New Zealand refuses to tour Pakistan for T20 series: local media

New Zealand refuses to tour Pakistan for T20 series: local media

ISLAMABAD: New Zealand Cricket has refused to tour Pakistan for a T20 international series later this year, local media reported on Tuesday.

What would have been the Black Caps’ first tour to Pakistan in 15 years, won’t be happening, said an official from New Zealand Cricket.

"At the end of the day it came down to following the advisory and the security reports we'd obtained." NZ Cricket chairman Greg Barclay told NEWSHUB.

New Zealand are scheduled to play Pakistan in the Green Shirts’ ‘adopted home ground’ of United Arab Emirates in October in three Tests, three one-day internationals and three Twenty20 matches.

The Pakistan Cricket Board had hoped to convince New Zealand Cricket officials to move the T20 leg of the series to Pakistan, where international cricket has been slowly returning after a hiatus of nine years.
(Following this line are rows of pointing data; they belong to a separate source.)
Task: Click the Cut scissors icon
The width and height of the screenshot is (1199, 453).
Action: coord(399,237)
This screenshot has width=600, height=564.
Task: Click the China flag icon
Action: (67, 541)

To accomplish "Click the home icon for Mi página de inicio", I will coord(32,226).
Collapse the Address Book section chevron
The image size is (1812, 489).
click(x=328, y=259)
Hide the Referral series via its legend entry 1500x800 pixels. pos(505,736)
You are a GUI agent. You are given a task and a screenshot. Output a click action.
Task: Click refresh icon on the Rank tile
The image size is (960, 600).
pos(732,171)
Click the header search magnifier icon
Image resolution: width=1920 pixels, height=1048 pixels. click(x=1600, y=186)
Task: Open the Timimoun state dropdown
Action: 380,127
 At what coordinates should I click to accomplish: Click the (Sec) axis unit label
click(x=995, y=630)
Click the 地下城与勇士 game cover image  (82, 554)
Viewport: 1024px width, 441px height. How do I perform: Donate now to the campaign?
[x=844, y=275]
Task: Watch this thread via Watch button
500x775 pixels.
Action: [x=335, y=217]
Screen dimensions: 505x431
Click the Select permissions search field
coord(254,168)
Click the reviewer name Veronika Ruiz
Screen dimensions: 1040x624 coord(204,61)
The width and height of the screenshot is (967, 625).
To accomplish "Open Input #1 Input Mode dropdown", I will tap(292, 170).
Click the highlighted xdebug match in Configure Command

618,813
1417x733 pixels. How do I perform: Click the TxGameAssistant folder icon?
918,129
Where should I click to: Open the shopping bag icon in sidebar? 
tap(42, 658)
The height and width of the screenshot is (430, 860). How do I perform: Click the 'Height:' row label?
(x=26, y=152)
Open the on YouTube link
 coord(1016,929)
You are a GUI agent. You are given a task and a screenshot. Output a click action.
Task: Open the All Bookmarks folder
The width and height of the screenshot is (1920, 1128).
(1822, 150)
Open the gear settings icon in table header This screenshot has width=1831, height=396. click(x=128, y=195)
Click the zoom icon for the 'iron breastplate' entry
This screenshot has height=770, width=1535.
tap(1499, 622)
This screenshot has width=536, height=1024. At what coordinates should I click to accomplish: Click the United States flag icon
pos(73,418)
"There's no doubt they (Pakistan Cricket Board) are disappointed. I think they saw a tour by a country like New Zealand as being a great precedent for them to start to build an international programme back in Pakistan,” Barclay continued.

"So they're disappointed but they're good guys, we get on really well with Pakistan, and I think they're fully accepting of the decision that we've reached."

New Zealand last visited Pakistan in 2003, a year after a bomb blast outside the team's hotel in Karachi ended their tour prematurely.

Asked if New Zealand players were prepared to go to Pakistan and whether New Zealand Cricket would have been able to send a team, Barclay said, "I think that probably would have been difficult for a variety of reasons. We fortunately didn't get to the point where we had to have those discussions."

"We're very sympathetic to the plight they find themselves in, we're a member of the ICC, we're very aware that the ICC are trying to facilitate more international cricket in Pakistan and we're very supportive of that.

"But all circumstances considered, we just decided circumstances weren't right for us to tour at the moment."

In April, West Indies became the first major side to tour Pakistan for a series since 2009, when a terrorist attack on the visiting Sri Lanka team triggered a drought of international cricket in the country. Sri Lanka returned in 2017 to play a T20I match in Lahore – the third and final match of the T20 series which was played in UAE.

The cricket-loving country also safely hosted the final of Pakistan Super League 2017 in Lahore, and the final three matches of the 2018 edition of the tournament. The security arrangements were widely praised by the visiting teams and security experts who reviewed the preparations.

Barclay said the success of the West Indies tour was taken into consideration when New Zealand Cricket made its decision.

"I can't comment on the decision process that the West Indies went through, perhaps some of the timings may have been different as well, I just know that we went through a very thorough process and I'm comfortable with the decision that we got to," the official added.